| 原文抜粋 |
給水ユニット15は、筐体1の上面パネル18に固定されている。給水ユニット15は、外槽2との干渉を防ぐために底面が斜めにカットされており、正面から見ると右側が浅く、左側が深くなっている。また、給水ユニットの左側後方に出水口15aが設けられている。したがって、給水ユニット15の底面は、出水口15aの位置が最も低くなるようにすり鉢状に形成されている。
粉末洗剤投入室26aには、内底に洗剤送出管P3及び給水口外槽2aに連通する流出口27が形成されている。給水管P1から粉末洗剤投入室26a内に供給された水は、時計回り方向に渦を捲くように流れて粉末洗剤を溶かして流出口27内に流れ込み洗剤送出管P3内へ流れる。
液体洗剤投入室26bには、内底に、流出口27及び洗剤送出管P3に連通するサイホン28が設けられ、渦を捲くように流れて液体洗剤を薄めてサイホン28内に流れ込み洗剤送出管P3内へ流れる。給水管P1から液体洗剤投入室26b内に供給された水は、反時計回り方向に渦を捲くように流れて液体洗剤を溶かして流出口27内に流れ込み洗剤送出管P3内へ流れる。

| 目的 a |
上の給水ユニットの文章から、「給水ユニット15は、筐体1の」で始まり「にすり鉢状に形成されている。」で終わる部分を、一字も変えずに書き写してください。

| 元データ |
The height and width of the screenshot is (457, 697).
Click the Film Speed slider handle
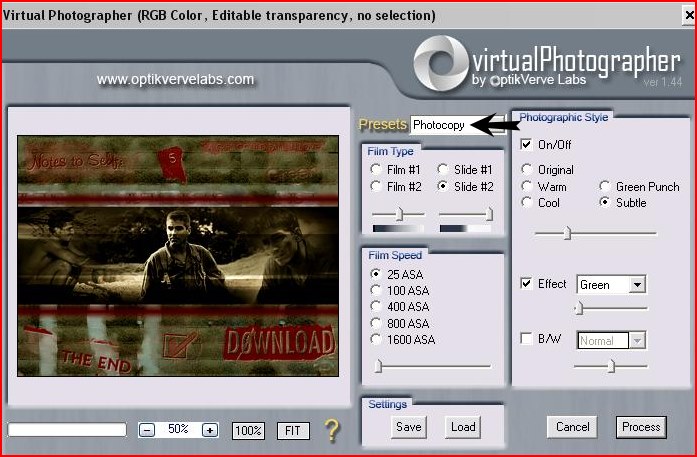(x=379, y=367)
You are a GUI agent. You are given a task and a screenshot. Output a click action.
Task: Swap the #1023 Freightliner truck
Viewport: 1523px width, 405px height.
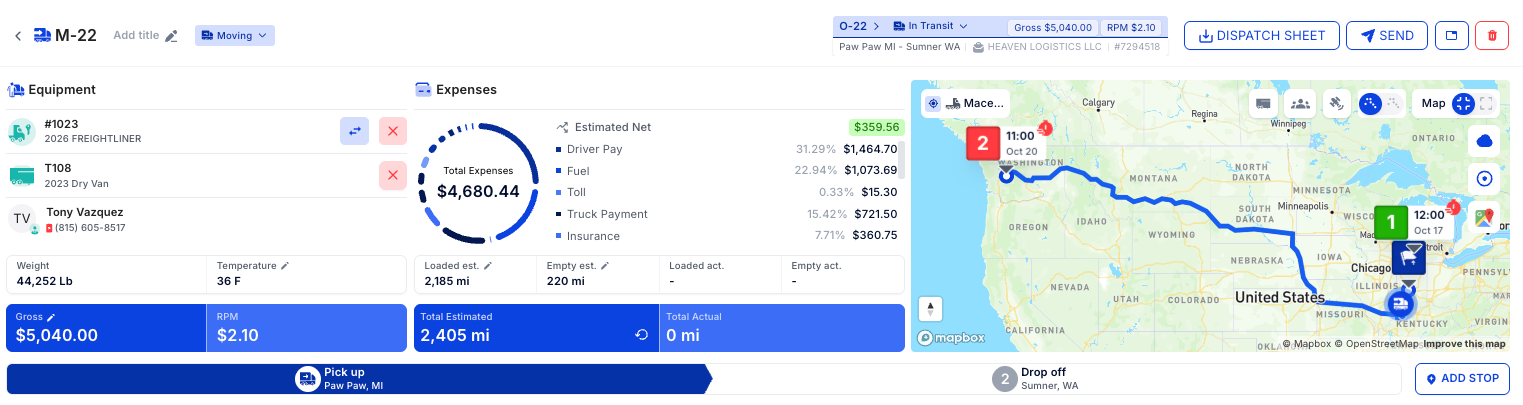354,131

| 目的 b |
記録のうち「You are a GUI」がある行から最後の行までを、「screenshot」を「image」に置き換え、それ以外はそのままにして書き直してください。画像は省き、その行だけを答えてください。

| 解答全文 a |
給水ユニット15は、筐体1の上面パネル18に固定されている。給水ユニット15は、外槽2との干渉を防ぐために底面が斜めにカットされており、正面から見ると右側が浅く、左側が深くなっている。また、給水ユニットの左側後方に出水口15aが設けられている。したがって、給水ユニット15の底面は、出水口15aの位置が最も低くなるようにすり鉢状に形成されている。

| 解答全文 b |
You are a GUI agent. You are given a task and a image. Output a click action.
Task: Swap the #1023 Freightliner truck
Viewport: 1523px width, 405px height.
354,131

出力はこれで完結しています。